1) As Network Moderator, I will do everything I can to bring the hopes of the Primates Meeting to fruition. Necessarily, I will attend the meeting of the House of Bishops about to convene. The Archbishop of Canterbury has asked for “generosity and graciousness” in response to what the Primates have done. I will go in that spirit. Attendance at the meeting of the House of Bishops, however, should not be construed as anything more than doing what the situation requires. It remains that “the theological differences” with the Presiding Bishop and with those Diocesan Bishops who have taught and acted contrary to received Faith and Order (as upheld in the Windsor Report, and the Dromantine and Dar es Salaam Communiques) are of such magnitude that discussion of the issues before us is the limit of our participation in the life of the House of Bishops at the present time. This represents no alteration of the grounds on which most Network Bishops have participated in the House of Bishops since August of 2003.

2) The Windsor Bishops (which includes the Network Bishops) – all those who adopted the Camp Allen principles(4) – will meet shortly after Easter to shape our part of what the Primates’ Meeting has envisioned. Obvious agenda items include discussion about a Primatial Vicar, about a “sufficiently strong” plan for the Network and Windsor minority, and about imagining whether any form of ministry could be designed that would be acceptable to those who have gone out.

3) The House of Bishops will have to respond to us and to the recommendations of the Primates’ Meeting in a vastly different manner than has characterized the majority’s behavior toward us in recent experience. As already stated, the Archbishop of Canterbury has called on all to “approach [the] challenges with a spirit of graciousness and generosity.”(5) Pray toward this end.

From the earliest days, we in the Anglican Communion Network have known that our vocation is to stand for the Faith once delivered to the saints, in submission to the whole Anglican Communion. From the earliest days, we appealed to the Archbishop of Canterbury and to the Primates(6) to make that possible in an increasingly hostile environment here in the United States. Again, the Archbishop and the Primates have heard us. Again, they have spoken. They have determined to give the Episcopal Church one more chance to make it clear about the majority’s intentions vis a vis the teaching of Lambeth I.10, the Windsor Report and the Dromantine Communique.

Most of us, but certainly not all, in the Anglican Communion Network now believe that it is the Episcopal Church majority’s clear and continuing intention to “walk apart” in matters of Faith and Order.

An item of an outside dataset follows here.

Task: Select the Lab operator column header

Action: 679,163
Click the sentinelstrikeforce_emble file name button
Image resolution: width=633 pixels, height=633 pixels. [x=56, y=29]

Nevertheless, we owe it to our beloved Communion to follow the Primates’ wisdom as to how to take a last step in that discernment. The Primates have established a deadline of September 30th for the Episcopal Church’s entire House of Bishops to make an “unequivocal” response.(7) For all that is ahead, the Anglican Communion Network will continue to work with those “within” and with those who have “gone out” for a biblical, missionary and united future for North American Anglicanism. There can be no turning back from that Godly commitment: the Network’s vision from the beginning. “And since we have this ministry by the mercy of God, we do not lose heart.” [2 Cor. 4:1]

Please continue to pray with fervor for me and for all who lead, as well as for all who are having an especially hard time with yet one more time of waiting and of testing. Your prayers are the vehicles of our Lord’s victory realized in the crises and crosses we face at every level both great and small.

Faithfully in Christ,

+ Bob Pittsburgh

Moderator, Anglican Communion Network

(1) Archbishop Rowan Williams, Pastoral Letter to the Primates, 5th March 2007.

(2) Ibid.

(3) Key Recommendations of the Primates, 19th February 2007.

(4) Ibid.

(5) Archbishop Rowan Williams, Pastoral Letter to the Primates, 5th March 2007.

(6) Dissenting Bishops’ Statement, 5th August 2003.

(7) Key Recommendations of the Primates, 19th February 2007.